===== Data for processing

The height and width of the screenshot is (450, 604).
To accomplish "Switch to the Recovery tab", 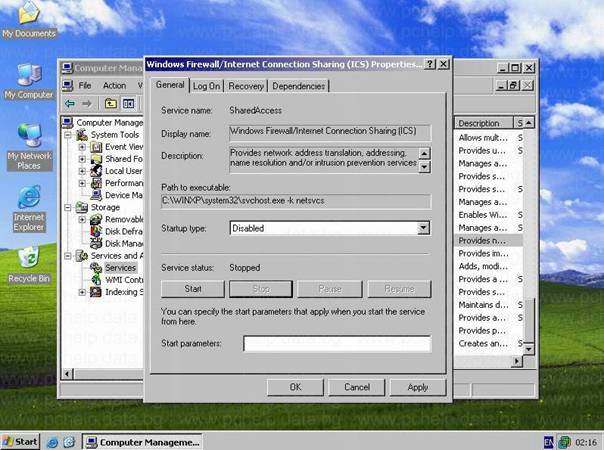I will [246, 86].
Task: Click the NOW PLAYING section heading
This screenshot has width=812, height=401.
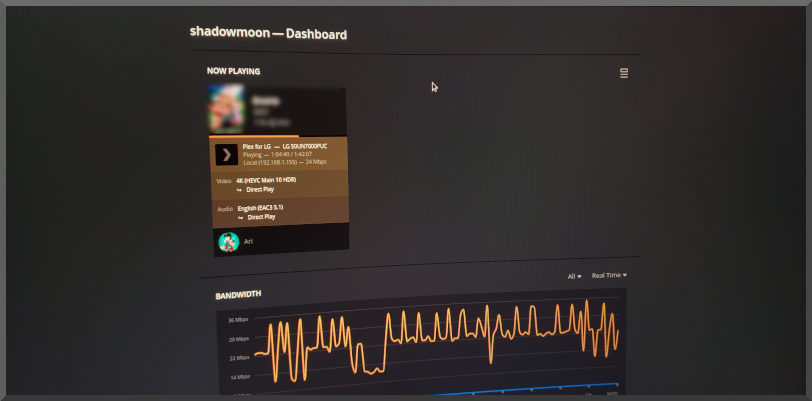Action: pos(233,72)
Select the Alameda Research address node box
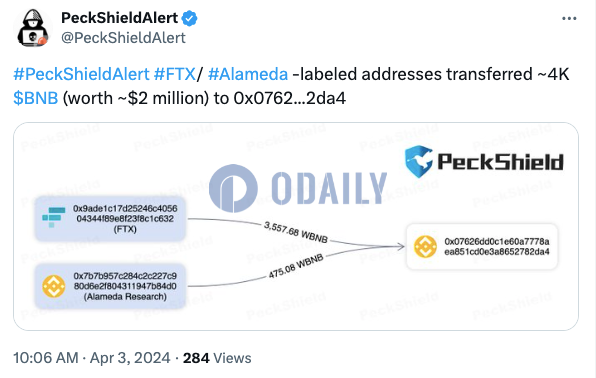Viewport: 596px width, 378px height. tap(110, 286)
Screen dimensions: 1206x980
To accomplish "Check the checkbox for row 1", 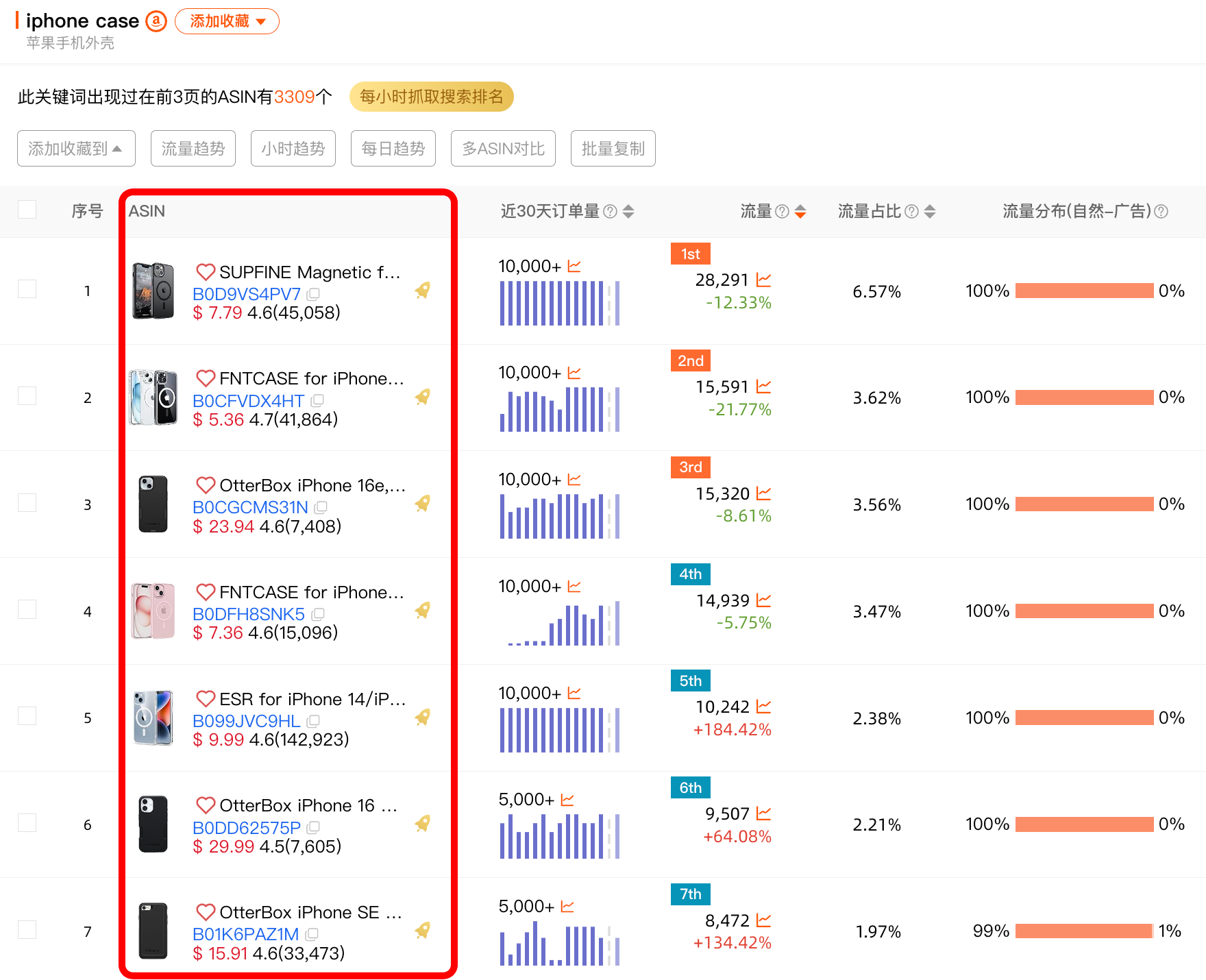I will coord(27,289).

==========

- _Directions_
Exactly the lines above from the one that contains "Task: Click the NOW PLAYING section heading" down to the one that contains "Screen dimensions: 1206x980" are to be output, both ends kept and pictures omitted.

- _Problem solution_
Task: Click the NOW PLAYING section heading
This screenshot has width=812, height=401.
Action: pos(233,72)
Select the Alameda Research address node box
Viewport: 596px width, 378px height. tap(110, 286)
Screen dimensions: 1206x980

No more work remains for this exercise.